4 De rechtbank overweegt allereerst dat tussen partijen niet in geschil is dat het toetsingscriterium van artikel 8, eerste lid, aanhef en onder a, en van artikel 9, eerste lid, aanhef en onder a, van de Wav niet is gewijzigd en dat evenmin is gebleken dat de beleidsregels terzake zijn gewijzigd. In geschil is of de uitvoeringspraktijk die verweerder sinds 2011 hanteert, strijd oplevert met de Standstill-bepaling.
Zoals het Hof van Justitie van de Europese Unie (HvJEU) eerder heeft overwogen heeft een standstill-bepaling tot doel te verhinderen dat een lidstaat nieuwe maatregelen neemt die ten doel of tot gevolg hebben strengere voorwaarden te stellen dan die welke golden vóór de datum waarop deze clausules van toepassing werden (zie bijvoorbeeld het arrest van het Hof van Justitie van de Europese Gemeenschappen van 11 mei 2000, C-37/98, Savas, punt 69). Voorts heeft het HvJEU in het arrest van 9 december 2010, C-300/09 en C-301/09, Toprak en Oguz, geoordeeld dat een aanscherping van een beleid, na een eerdere versoepeling van het beleid, een 'nieuwe' beperking is en derhalve in strijd is met de standstill-bepaling.
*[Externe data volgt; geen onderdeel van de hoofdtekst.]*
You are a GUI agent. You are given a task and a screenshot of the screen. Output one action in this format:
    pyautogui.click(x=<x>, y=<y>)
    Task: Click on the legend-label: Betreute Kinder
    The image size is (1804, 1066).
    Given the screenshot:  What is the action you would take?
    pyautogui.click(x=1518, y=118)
Verweerder heeft zich op het standpunt gesteld dat de gewijzigde uitvoeringspraktijk gelegen is in een gewijzigde feitelijke situatie. Voorheen ging verweerder er op basis van mededelingen vanuit de markt en van werkgevers vanuit dat, hoewel er bij ongeschoolde arbeid in beginsel vanuit kan worden gegaan dat vacatures met prioriteitgenietend aanbod kunnen worden opgevuld, er onvoldoende reëel prioriteitgenietend aanbod beschikbaar was. Sinds 2011 heeft verweerder zich, naar aanleiding van signalen uit de markt dat wel reëel prioriteitgenietend aanbod beschikbaar was en op basis van onderzoek naar de aanwezigheid van prioriteitgenietend aanbod, op het standpunt gesteld dat voldoende reëel prioriteitgenietend aanbod beschikbaar is. Verweerder heeft betoogd dat, aangezien slechts sprake is van een gewijzigde feitelijke situatie, geen sprake is van schending van de Standstill-bepaling.
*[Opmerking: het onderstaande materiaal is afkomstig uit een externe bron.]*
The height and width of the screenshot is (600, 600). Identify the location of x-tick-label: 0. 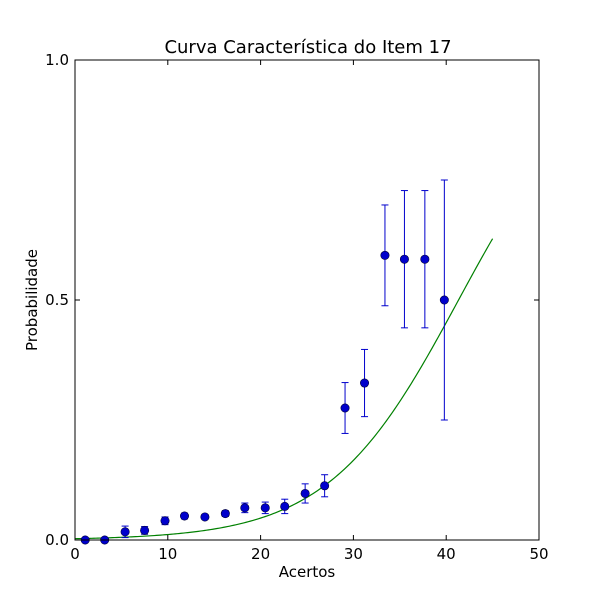
(75, 554).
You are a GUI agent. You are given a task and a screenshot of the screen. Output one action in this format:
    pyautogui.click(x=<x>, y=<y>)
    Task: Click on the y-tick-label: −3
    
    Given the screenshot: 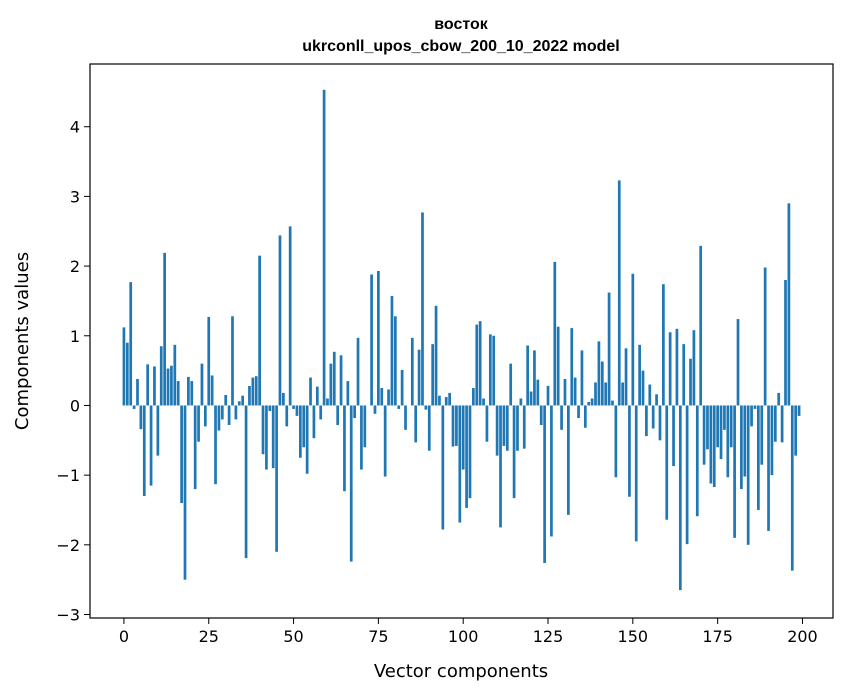 What is the action you would take?
    pyautogui.click(x=68, y=616)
De rechtbank is van oordeel dat verweerder niet kan volhouden dat slechts sprake is van een gewijzigde feitelijke situatie, nu verweerder de feitelijke situatie vóór 2011 niet heeft onderzocht. Verweerder heeft immers niet kunnen aangeven of in de jaren voorafgaande aan 2011 daadwerkelijk geen prioriteitgenietend aanbod dan wel te weinig prioriteitgenietend aanbod beschikbaar was. Het enkele feit dat verweerder vóór 2011 geen signalen uit de markt of van werkgevers ontving dat voldoende prioriteitgenietend aanbod beschikbaar was, is onvoldoende voor het oordeel dat het prioriteitgenietend aanbod in de jaren voorafgaande aan 2011 ook daadwerkelijk niet beschikbaar was. De rechtbank acht dan ook niet zonder meer aannemelijk dat het prioriteitgenietend aanbod in de jaren voorafgaande aan 2011 niet, dan wel onvoldoende beschikbaar was, te meer nu ook in bijvoorbeeld 2010 al Poolse werknemers (vrij) op de arbeidsmarkt werden toegelaten en de algehele financiële situatie in Nederland reeds was verslechterd.
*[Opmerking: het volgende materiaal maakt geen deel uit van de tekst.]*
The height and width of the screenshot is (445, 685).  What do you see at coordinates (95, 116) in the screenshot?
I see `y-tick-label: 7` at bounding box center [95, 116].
Het betoog van verweerder dat de onderhavige situatie kan worden gelijkgesteld met de situatie genoemd in het arrest van het HvJEU van 21 januari 2010, C-546/07, Commissie/Duitsland, volgt de rechtbank gelet op het vorenoverwogene evenmin. In dit arrest heeft het HvJEU - samengevat - overwogen dat geen sprake is van strijd met de standstill-bepaling aangezien een ongewijzigde juridische situatie en bestuurspraktijk werd toegepast op een slechts feitelijk gewijzigde situatie. In de onderhavige situatie is door verweerder echter onvoldoende onderbouwd dat slechts sprake is van een gewijzigde feitelijke situatie (het bestaan van prioriteitgenietend aanbod waar dit voorheen niet bestond). Niet is immers onderzocht of in de jaren voorafgaand aan 2011 daadwerkelijk geen dan wel te weinig prioriteitgenietend aanbod beschikbaar was. Veeleer lijkt sprake te zijn van een gewijzigde uitvoeringspraktijk, te weten een verscherpte controle op het bestaan van prioriteitgenietend aanbod, dan wel een verscherpt toezicht op de inspanningen die moeten worden verricht om het prioriteitgenietend aanbod te bereiken. Een dergelijk verscherpt handhaven van een bestaand criterium is in strijd met de Standstill-bepaling (zie ook de uitspraak van de Afdeling bestuursrechtspraak van de Raad van State (AbRS) van
2 februari 2011 (LJN: BP2822)).
Gezien het voorgaande heeft verweerder onvoldoende gemotiveerd dat slechts sprake is van een gewijzigde feitelijke situatie en dat daarom geen sprake is van strijd met de Standstill-bepaling.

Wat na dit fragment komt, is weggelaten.